It's a sad day when you realize that you can't trust an institution like Bank of America to deal fairly. You would expect a Fortune 500 company like Bank of America to ensure that their software was functional and capable of serving the needs of their customers. Not so.
Recent experience has taught me that this banking and lending giant "can't" find the time or money to fix an error in their software that would make the lending customer service experience as smooth and functional as it should be.
Warning: If you have a home loan with Bank of America, they have orchestrated their software to be "flawed" so that any payment towards principle only will be mishandled and at least partially applied towards your regular monthly payment and interest.
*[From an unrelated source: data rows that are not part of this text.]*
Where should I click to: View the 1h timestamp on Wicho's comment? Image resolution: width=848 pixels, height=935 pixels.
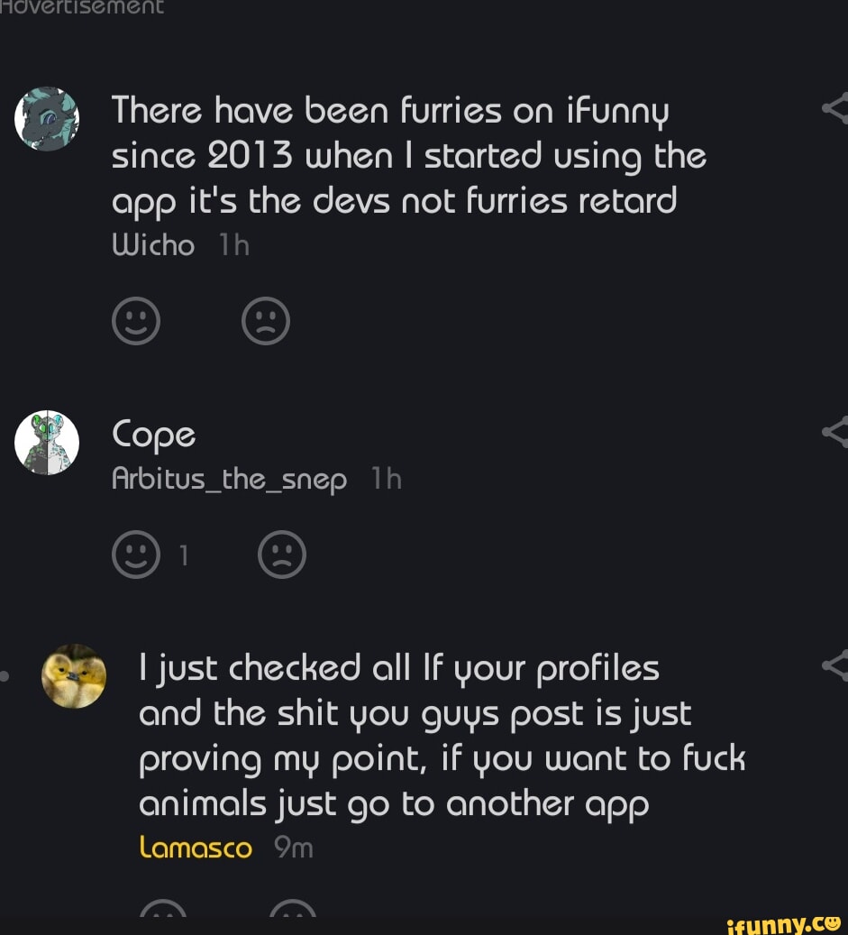(233, 244)
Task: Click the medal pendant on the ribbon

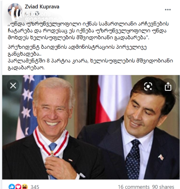Action: point(52,154)
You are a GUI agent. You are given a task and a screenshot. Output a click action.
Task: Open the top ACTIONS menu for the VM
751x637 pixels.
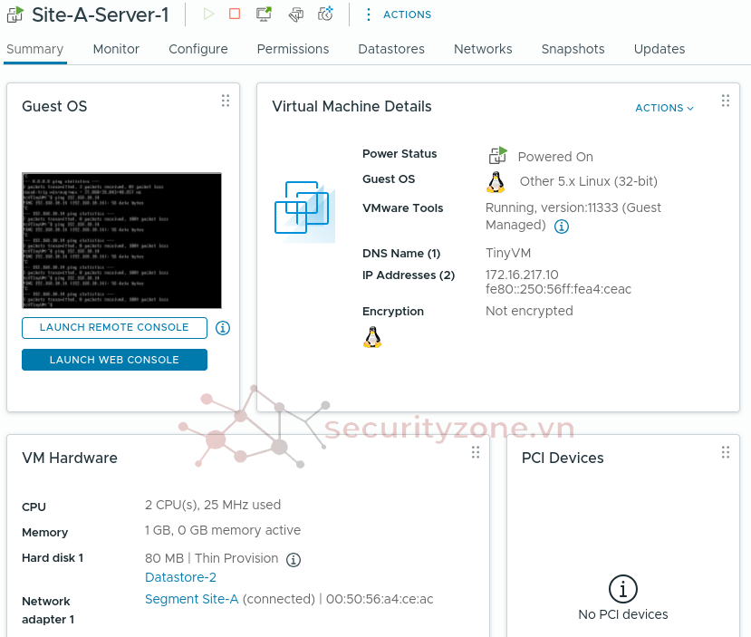[x=398, y=14]
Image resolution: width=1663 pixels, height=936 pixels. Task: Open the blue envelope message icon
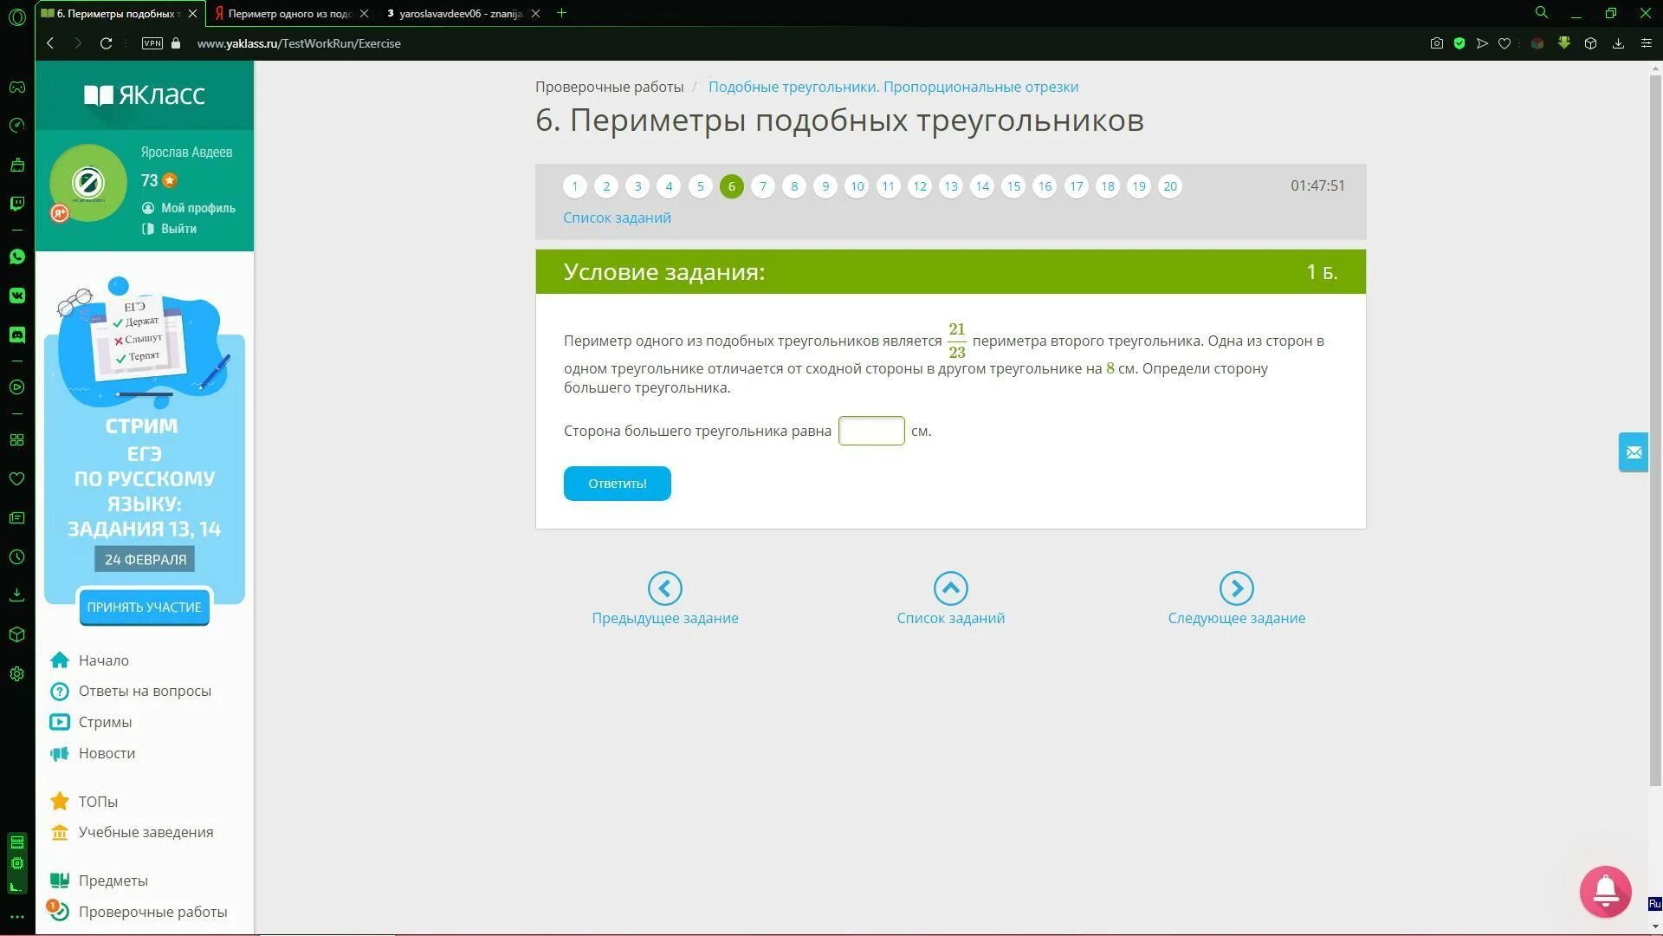click(1634, 452)
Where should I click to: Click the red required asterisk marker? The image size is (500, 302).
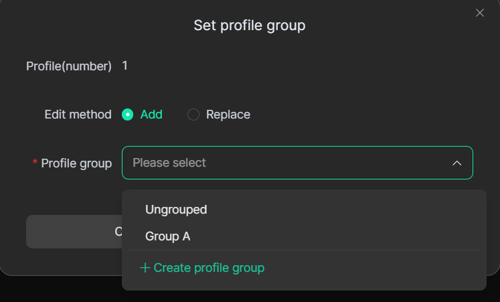coord(35,163)
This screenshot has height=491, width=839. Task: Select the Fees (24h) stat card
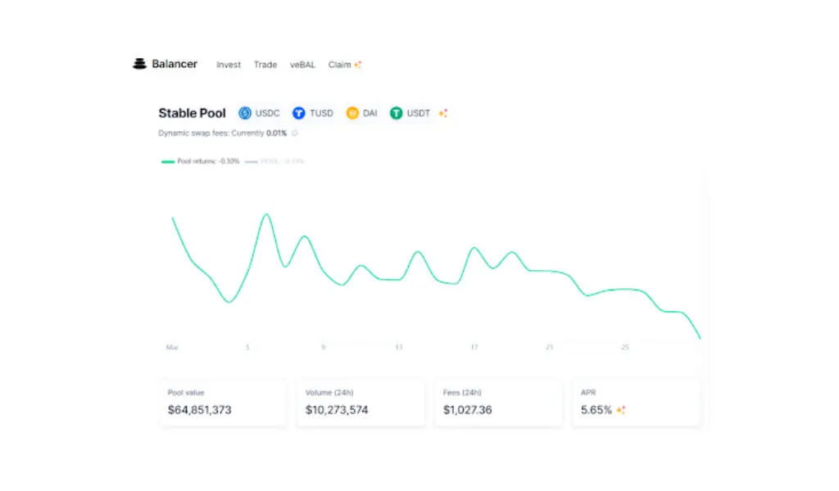(498, 402)
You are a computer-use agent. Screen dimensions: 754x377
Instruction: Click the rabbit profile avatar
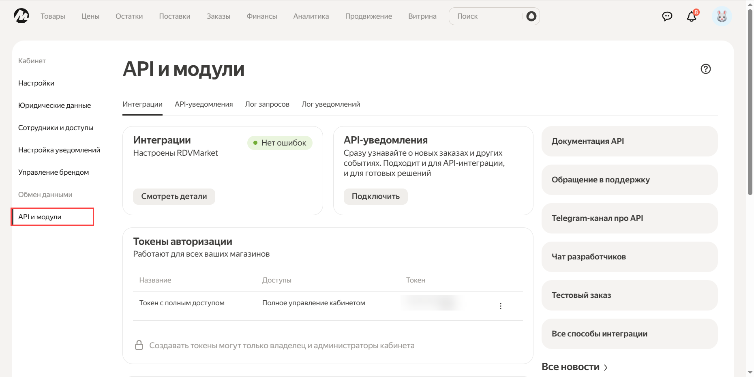(722, 16)
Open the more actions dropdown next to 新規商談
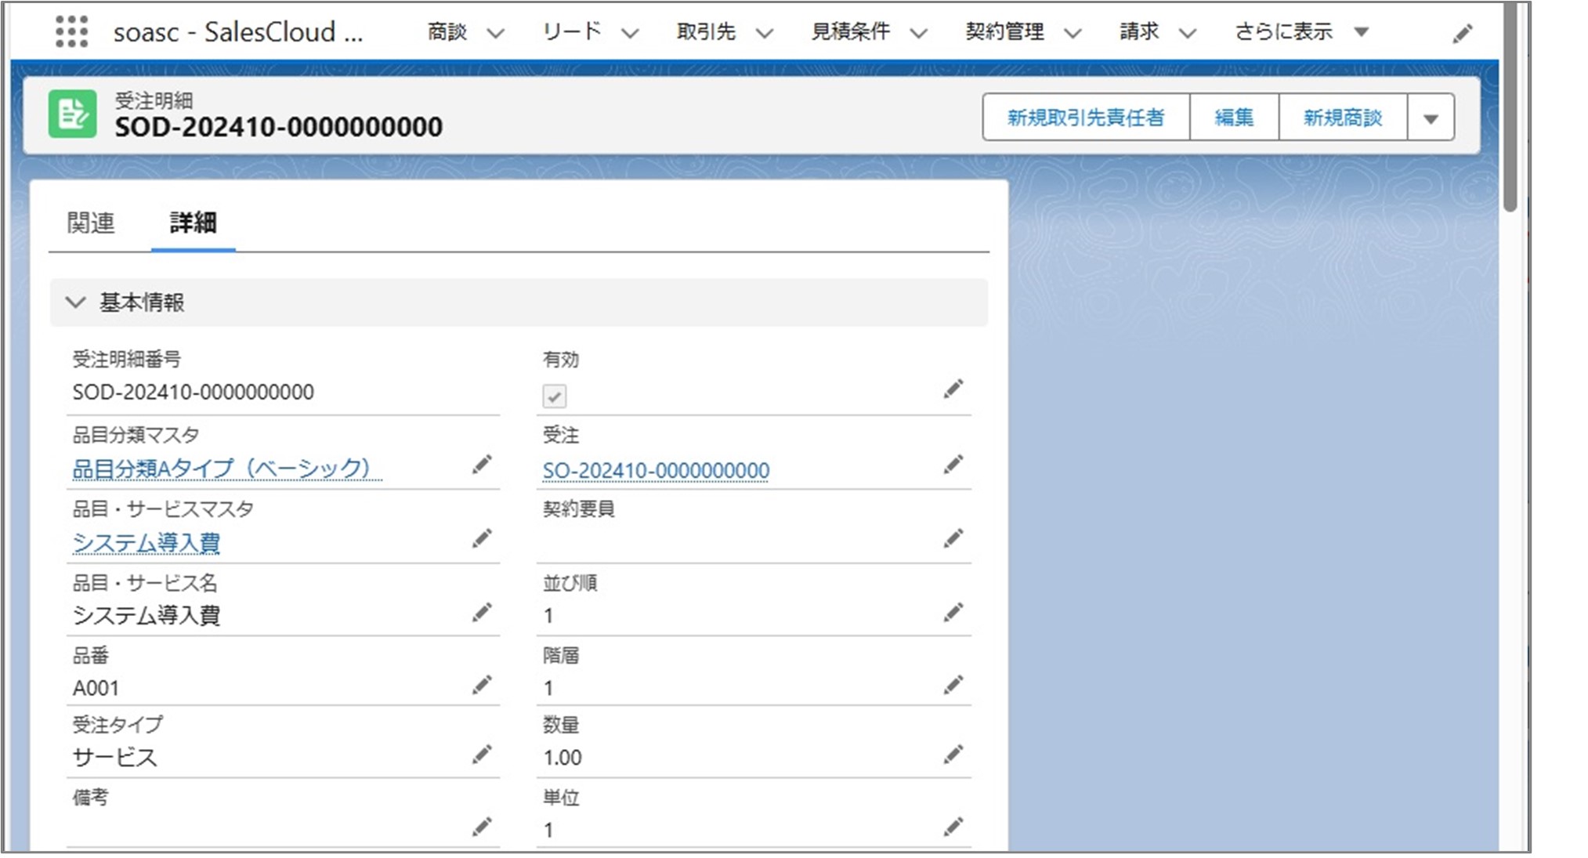 [1431, 118]
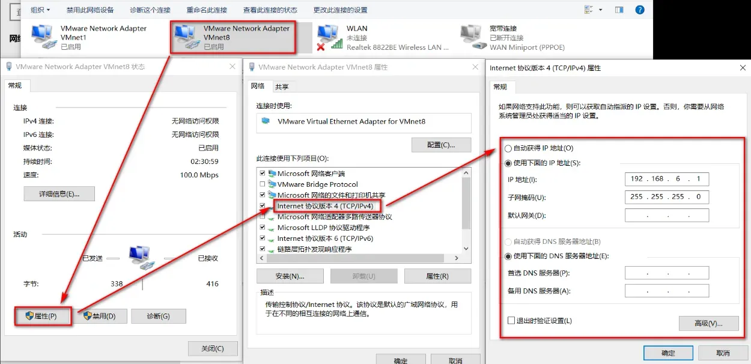The height and width of the screenshot is (364, 751).
Task: Switch to the 共享 tab
Action: [x=282, y=87]
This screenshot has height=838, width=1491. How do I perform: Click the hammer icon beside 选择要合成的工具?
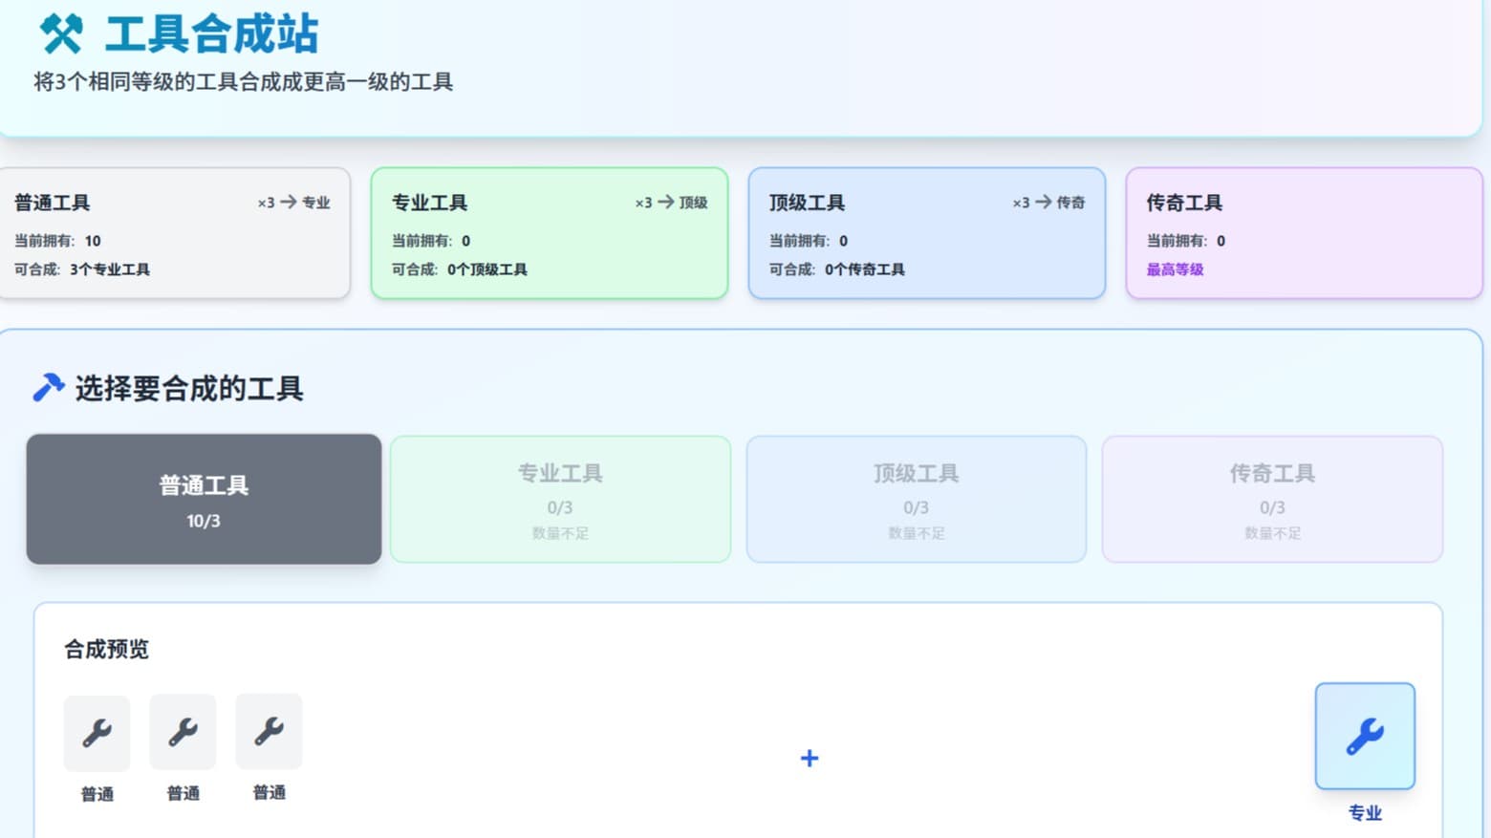click(47, 387)
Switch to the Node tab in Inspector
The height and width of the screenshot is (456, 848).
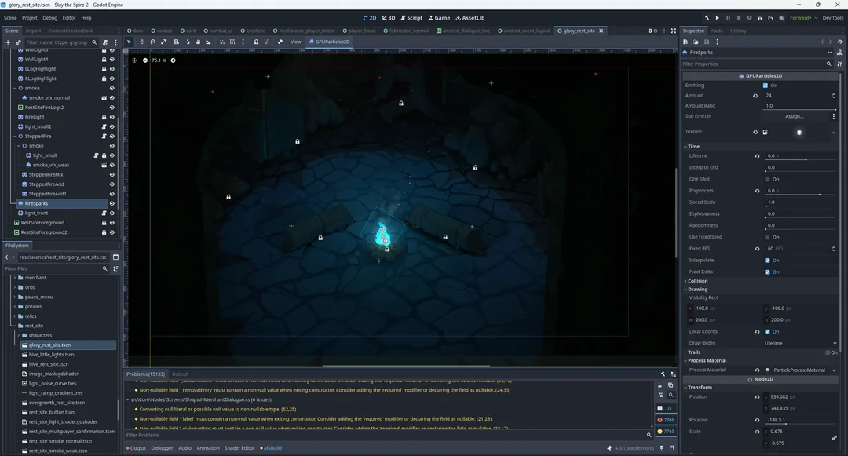(x=717, y=31)
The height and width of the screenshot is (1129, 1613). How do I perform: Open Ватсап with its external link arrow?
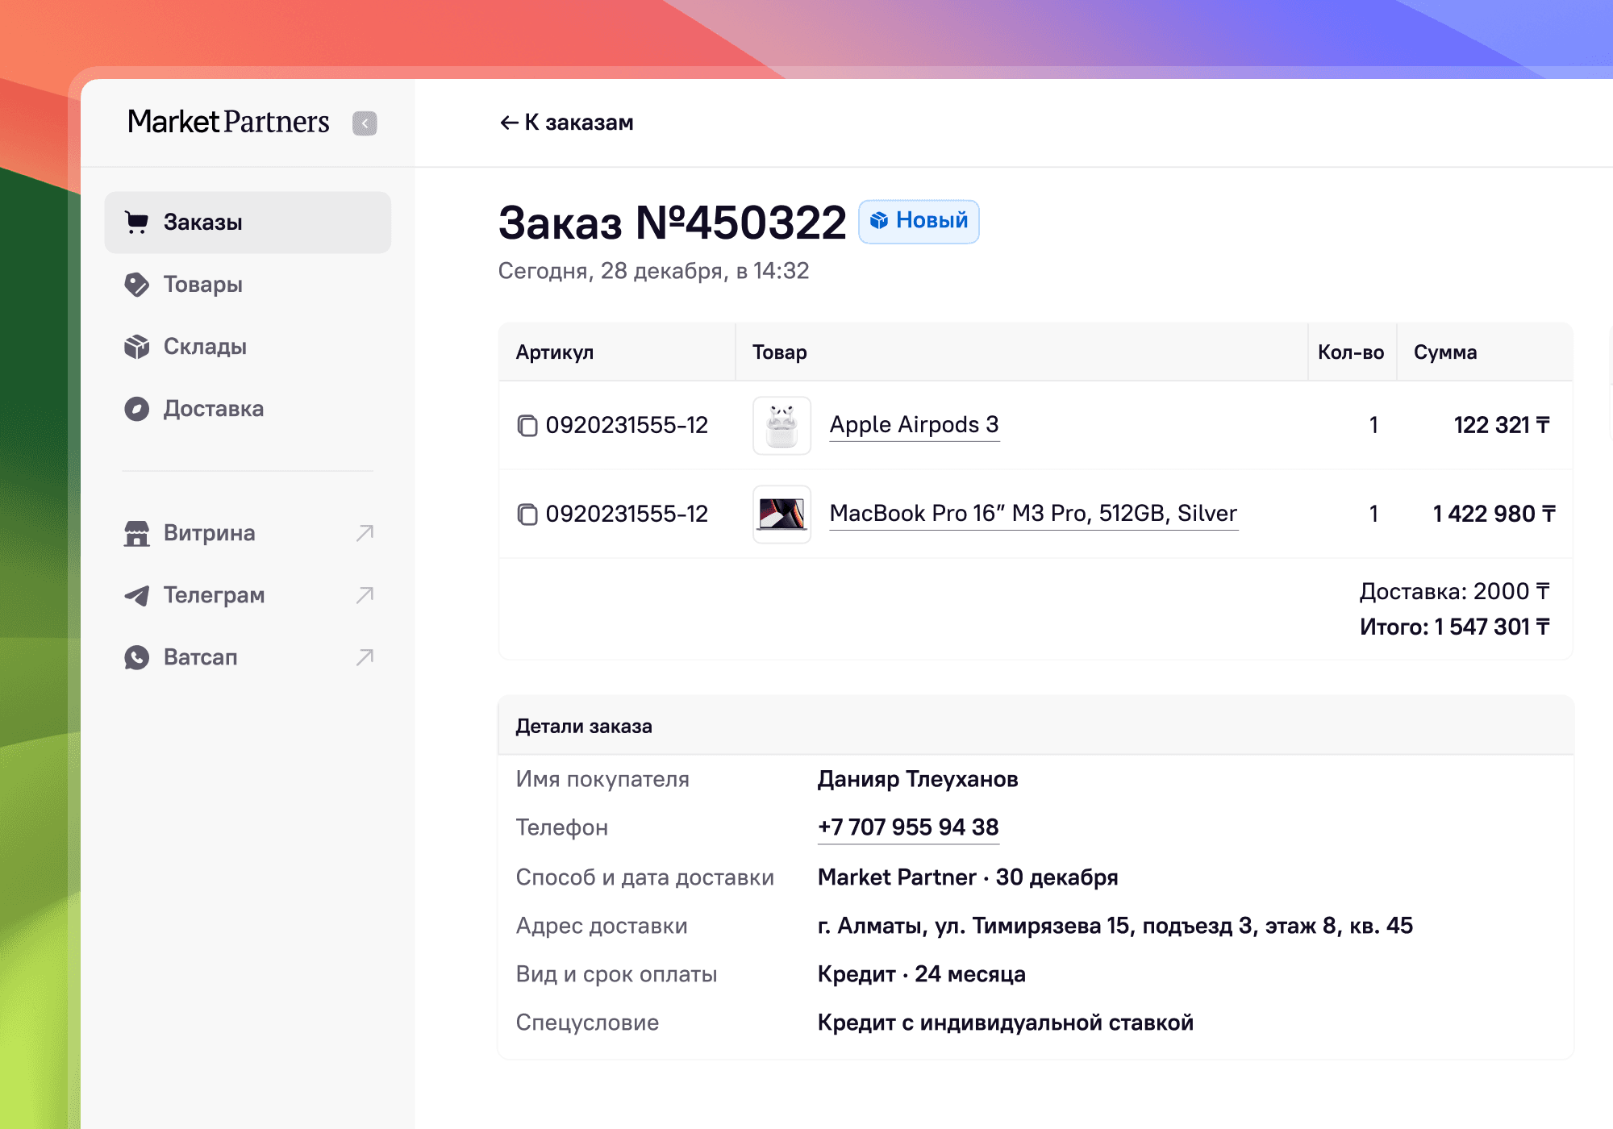pos(365,657)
That's right. Although there is an option to pay towards principle only, you the customer have to call the customer service department and explain to someone (who has apparently never experienced this issue before) that they have misapplied your payment and you have to make sure they reappropriate the payment towards principle only.
IF YOU DO NOT HOLD THEIR HANDS, BANK OF AMERICA WILL MISAPPLY YOUR PAYMENT AND YOU WILL UNWITTINGLY PAY FOR MORE INTEREST THAN IS NECESSARY.
This is beyond sad and pathetic. This is borderline criminal. If 10,000 borrowers made one extra house payment per year towards principle and didn't realize how BofA was "unintentionally" misapplying their payments, Bank of America profits an extra million dollars per year. That might sound like nothing to one of the nation's largest financial institutions, but that's an extremely costly error for a company with the billions to correct such an issue.
There is no excuse for this error. I wish I could tell you that they will fix this issue quickly. However, Bank of America has been misapplying extra payments for years. There's no telling how many people have lost equity in their homes due to blind trust in a company that says you can easily make a payment towards the principle of your home.
Someone will inevitably accuse me of being incapable of properly making or specifying that each payment was strictly intended for principle. Had several Bank of America representatives not admitted to the flaw in their software, I would consider the possibility that this issue is due to incompetence on my part. Unfortunately, the burden of responsibility does not fall on my shoulders, but rather the corporation.
I apparently never received the memo that informed us all that companies no longer have to provide honest and accurate service in order to prosper. My bad.